Boarding an F4U Corsair

This image shows a pilot about to board an F4U Corsair.

You can see that the cockpit is aft of the wing. I know there is a step on the fuselage, but it still seems like it would be quite a stretch to get in. Is there any footage of a pilot climbing into the cockpit? I haven’t been able to find any.

This article appears to explain it:

It also has a couple of small pictures of the process.

https://www.ct.gov/kids/cwp/view.asp?a=2731&q=330786

I don’t know but if I had won the lottery last week I may have bought one for us to try out. Damn it, I shopped at that Kroeger myself many times. :frowning:

https://www.controller.com/listing/for-sale/47839523/1951-chance-vought-f4u-corsair-piston-military-aircraft

In this photo, you can see the door. It looks like a little white smudge below the number “56”, and just above the back edge of the wing.

In this one, you can see a man with his foot in the door.

In this one, his foot is hidden behind the wing, but you can tell where it would be.

Wait a minute. The steps are on the starboard side of the airplane. If you put your right foot on the wing root and your left foot on the body step, wouldn’t swinging your right leg into the cockpit have you facing backwards?

Going to have to go watch reruns of Black Sheep Squadron now.

I have a little bit of experience getting into and out of WWII era airplanes.

It wasn’t designed to be easy. These things were flown by healthy, flexible young men (and a few women on ferry flights). They were able to do a little contorting/leg raising/hoisting to get in and out of the airplanes.

The second photo show him with his right foot in the fuselage and his left leg entering the cockpit. And yes that guy had to be flexible to do that.

Yeah, but that’s not what kenobi’s link says.

I would enter like his link suggest and then stand on the seat and spin around. Ha! Not really, they would need to hoist me on a crane and use a shoehorn to fit me in. And then a can opener to get me out.

The guy in my second photo is not doing it in the textbook-approved way.

For the Stearman in my avatar getting in and out required you to stand on the seat. Wipe your feet before getting in.

There’s an idea. I have Season 1 around here somewhere…

AA-5, too. You lift the cushion and step on the seat pan.

I use to do a bit of part time tour guiding at an air museum that had a collection of airworthy WWII fighters, including an F4U Corsair. We had a few other guides who were ex fighter pilots, one of them, Clarry, flew F4Us in WWII. When I knew him, he was in his 70s, and always had a pipe, either clenched between his teeth or being fiddled with, tapped, loaded with tobacco, relit, etc. When the pipe wasn’t in his mouth, you can see that it had worn his teeth away. Anyway, he took great delight in demonstrating how to get into the F4U. Even in his 70s he could jump in with no trouble, up on to the wing, foot in the little door, other leg up and over the sill, and in the seat.

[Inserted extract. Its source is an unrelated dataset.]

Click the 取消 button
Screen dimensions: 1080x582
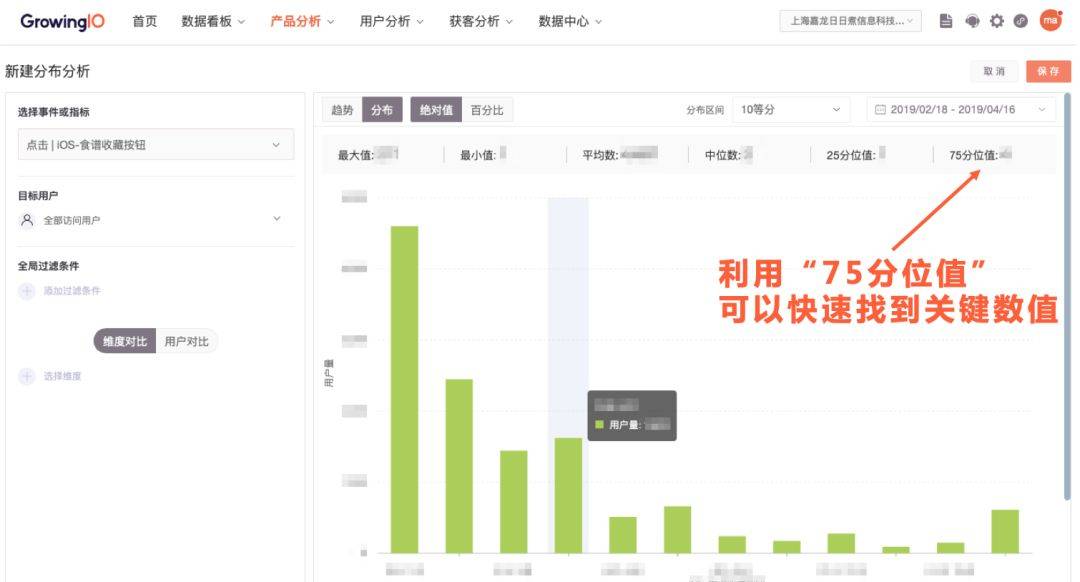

Nothing on that plane was designed to be easy.

One was parked at the local airport for a while after a propellor strike. Standing in front of that beast gave me a new appreciation for just how big they were. Pictures don’t do them justice.

You should feel them take off.

Big plane with a big engine driving a big propeller. An excellent design to extract as much performance as possible out of the engine.

Rather it was the biggest engine they had driving the biggest propeller they had, tucked into the smallest possible airplane that could keep that engine pointed forwards and carry enough fuel to go the distance and enough ordnance to do some damage when it got there.

The ideal fighter is all engine except for some tail feathers and reins for the pilot to steer with. Plus ordnance.

A friend of mine crash landed not one, not two, but three different Corsairs. Walked away from two of them, and had an injured knee on one. Many decades later I was driving him to a doctor to work on the knee, which hadn’t had any surgical treatment back then

It ended up being a big airplane, but a fairly small diameter streamlined fuselage around that big engine. Like all designs, they had to make compromises, but nearly all the decisions were driven by performance, with ease of manufacture, pilot visibility, and handling all taking a back seat. I think it’s instructive to compare the three main fighter planes that used the R-2800 Double Wasp:

  • P-47 Thunderbolt
  • F4U Corsair
  • F6F Hellcat

All excellent fighters, but the compromises made for handling, carrier landing, altitude performance, maneuverability, and speed are interesting.